WEDNESDAY, March 16, 2022 (HealthDay News) — Molecular profiling is feasible for cancer recurrence among pediatric patients, according to a study published online March 16 in Cancer Discovery.
Pablo Berlanga, M.D., Ph.D., from the Université Paris-Saclay, and colleagues conducted a prospective precision medicine trial aiming to define tumor molecular profiles in 787 pediatric patients with recurrent/refractory malignancies from February 2016 to July 2020.
The researchers found that in 69 percent of patients, at least one genetic alteration leading to targeted treatment suggestion was identified with successful sequencing; 10 percent of these were considered to be ‘ready for routine use’. A total of 356 patients had follow-up beyond 12 months; 30 percent of those patients received one or more matched targeted therapies, 56 percent within early clinical trials. The objective response rate was 17 percent for matched treatment and was 38 percent among patients with ‘ready for routine use’ alterations. Seventy-six percent of actionable alterations detected in tumor tissue were also identified in circulating cell free DNA among patients with extra-cerebral tumors.

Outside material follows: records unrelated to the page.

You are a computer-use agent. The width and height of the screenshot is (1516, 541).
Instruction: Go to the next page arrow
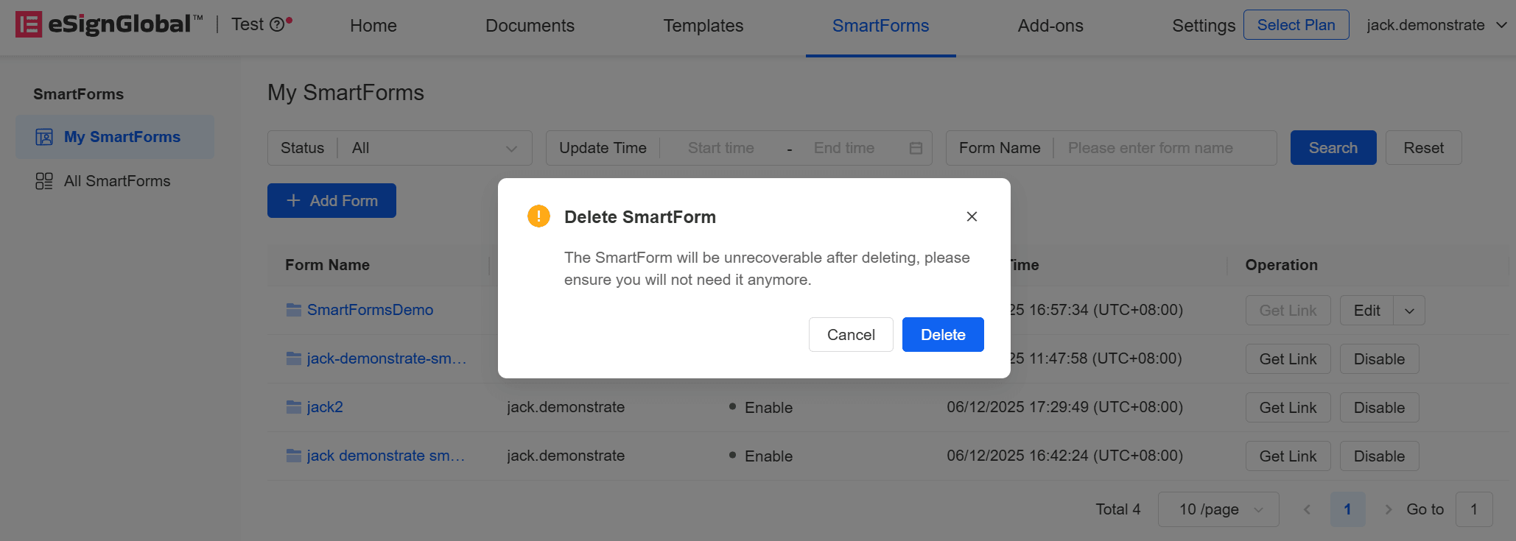click(x=1388, y=509)
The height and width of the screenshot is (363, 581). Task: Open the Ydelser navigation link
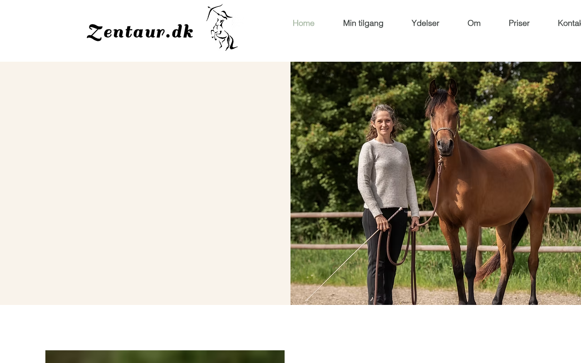[425, 23]
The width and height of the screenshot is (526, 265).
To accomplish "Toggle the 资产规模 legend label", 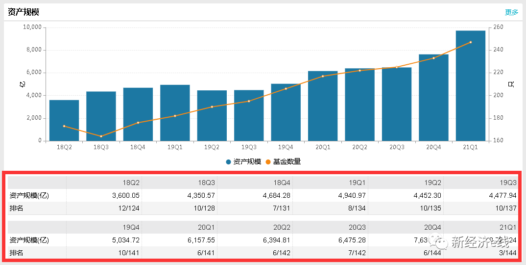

“The sequencing efforts on pediatric tumors at relapse underscore the low proportion of high level evidence or ‘ready for routine use’ alterations,” the authors write. “This strongly underlines that high-throughput molecular profiling together with matched targeted therapies, the innovative clinical trials, the development of new technologies that allow cancer characterization beyond the genetic level, the development of combination strategies, and analysis of the personal immune response of each patient are needed to overcome the current limitations.”